Voyez-vous dans le couac observé, vendredi, un mauvais présage pour les futures élections ?

Oui. Un très mauvais présage. Nous ne sommes même pas encore à la phase de la liste électorale et voilà déjà les signes annonciateurs de la fraude et de la violence. Dois-je rappeler que c’est la commission électorale qui aura la charge d’établir cette liste? Dois-je rappeler que, de par les faiblesses du code électoral, c’est le président de la République qui est le vrai administrateur des élections chez nous? Les choses se présentent mal. Nous avons dénoncé et continuons de dénoncer une commission électorale qui ne peut avoir la forme de celle mise en place et éviter les conflits, car elle est une association de gens en conflits permanents. Elle devrait être indépendante des partis politiques et du gouvernement. Ce que nous voyons, ce sont des conflits avant même l’enjeu électoral. Que se passera-t-il quand nous serons dans la phase de la confection de la liste électorale ? Dans celle de la campagne électorale ? Le jour des élections ? Lors de la transmission des résultats ? Lors de leur proclamation ? Je pense que c’est clair. Non ?

LIDER a décidé de ne pas être dans la Cei alors que son président a annoncé qu’il se porterait candidat contre Alassane Ouattara. Quelle est cette logique ?

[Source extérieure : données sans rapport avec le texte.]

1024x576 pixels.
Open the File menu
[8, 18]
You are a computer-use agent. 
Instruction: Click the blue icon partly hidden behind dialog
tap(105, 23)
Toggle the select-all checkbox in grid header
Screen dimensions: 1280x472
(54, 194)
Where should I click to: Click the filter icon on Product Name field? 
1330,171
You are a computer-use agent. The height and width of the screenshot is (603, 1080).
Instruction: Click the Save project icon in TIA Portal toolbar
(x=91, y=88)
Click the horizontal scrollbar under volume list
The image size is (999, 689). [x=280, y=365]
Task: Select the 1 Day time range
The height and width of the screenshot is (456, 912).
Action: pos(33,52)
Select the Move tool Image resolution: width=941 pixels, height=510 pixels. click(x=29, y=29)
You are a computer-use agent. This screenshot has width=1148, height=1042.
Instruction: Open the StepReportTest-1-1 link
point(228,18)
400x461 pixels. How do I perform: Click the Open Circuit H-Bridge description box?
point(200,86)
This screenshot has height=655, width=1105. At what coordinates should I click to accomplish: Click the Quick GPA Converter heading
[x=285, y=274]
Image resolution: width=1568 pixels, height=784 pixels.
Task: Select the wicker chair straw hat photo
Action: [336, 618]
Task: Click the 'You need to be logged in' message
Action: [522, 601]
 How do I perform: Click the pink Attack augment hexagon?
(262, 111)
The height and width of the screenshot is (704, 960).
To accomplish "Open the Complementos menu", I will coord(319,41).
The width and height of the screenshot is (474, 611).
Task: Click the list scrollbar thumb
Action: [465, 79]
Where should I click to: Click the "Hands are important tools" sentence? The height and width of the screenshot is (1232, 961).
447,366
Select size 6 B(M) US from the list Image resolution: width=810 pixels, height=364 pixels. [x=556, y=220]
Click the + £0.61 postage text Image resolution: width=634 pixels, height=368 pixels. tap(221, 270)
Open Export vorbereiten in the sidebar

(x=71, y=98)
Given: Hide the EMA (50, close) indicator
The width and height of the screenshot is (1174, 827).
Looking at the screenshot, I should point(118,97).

C’est la logique d’un parti qui, malgré tout, garde foi dans le fait que d’ici la date des élections, et avec les travaux engagés au sein de la coalition de La 3ème Voie, l’on arrivera à réveiller tous les démocrates de ce pays, à les remobiliser, à les mettre en ordre pour aller insuffler au pays profond que nous pouvons battre Alassane Dramane Ouattara, malgré les moyens infinis de l’État et les Frci dont il dispose. Mais pour cela, il faut que nous soyons logiques avec nous-mêmes. Si le matin nous sommes des opposants à Ouattara, il faut le rester jusqu’au soir. Si lundi, nous sommes des opposants à Ouattara, il faut le rester jusqu’à dimanche. Si en janvier, nous sommes des opposants à Ouattara, il faut le rester jusqu’en décembre. C’est seulement ainsi qu’ensemble, nous réussirons.